4. Na verdade, o uso lícito de tais vacinas não implica e não deve de forma alguma implicar que haja um endosso moral ao uso de linhagens celulares provenientes de fetos abortados. [4] Ambas as empresas farmacêuticas e agências governamentais de saúde são, portanto, encorajadas a produzir, aprovar, distribuir e oferecer vacinas eticamente aceitáveis que não criem problemas de consciência para os profissionais de saúde ou as pessoas a serem vacinadas.

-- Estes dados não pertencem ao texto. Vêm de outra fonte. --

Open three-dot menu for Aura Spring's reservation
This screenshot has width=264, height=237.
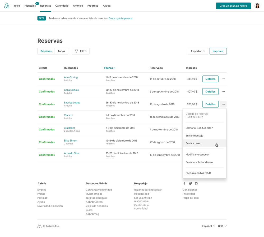coord(223,79)
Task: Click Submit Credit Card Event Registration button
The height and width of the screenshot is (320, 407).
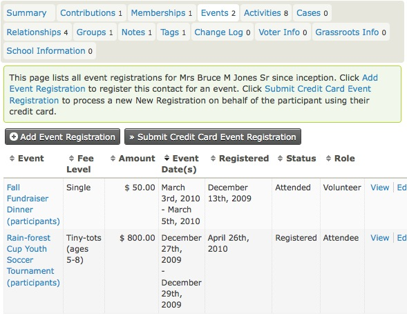Action: 213,137
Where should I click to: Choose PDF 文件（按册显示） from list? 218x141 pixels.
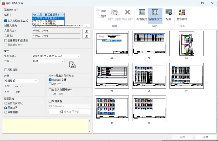click(x=44, y=21)
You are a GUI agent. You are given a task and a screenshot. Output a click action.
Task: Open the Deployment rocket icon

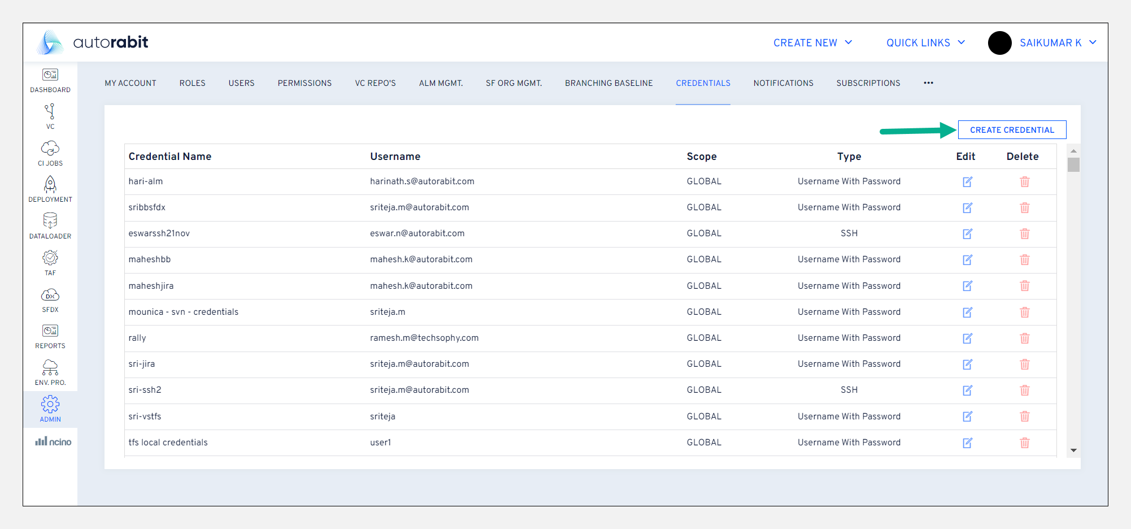[x=50, y=189]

5. Aqueles que, no entanto, por motivos de consciência, recusam vacinas produzidas com linhagens celulares de fetos abortados, devem envidar todos os esforços para evitar, por outros meios profiláticos e comportamentos adequados, tornarem-se veículos de transmissão do agente infeccioso. Em particular, eles devem evitar qualquer risco para a saúde daqueles que não podem ser vacinados por razões médicas ou outras, e que são os mais vulneráveis.
6. Finalmente, há também um imperativo moral para a indústria farmacêutica, governos e organizações internacionais garantir que as vacinas, que são eficazes e seguras do ponto de vista médico, bem como eticamente aceitáveis, também sejam acessíveis aos países mais pobres em uma maneira que não é custosa para eles. A falta de acesso às vacinas, do contrário, se tornaria mais um sinal de discriminação e injustiça que condena os países pobres a continuar vivendo em condições de pobreza social na saúde e economia.
O Soberano Pontífice Francisco, na Audiência concedida ao abaixo assinado Prefeito da Congregação para a Doutrina da Fé, em 17 de dezembro de 2020, examinou a presente Nota e ordenou sua publicação.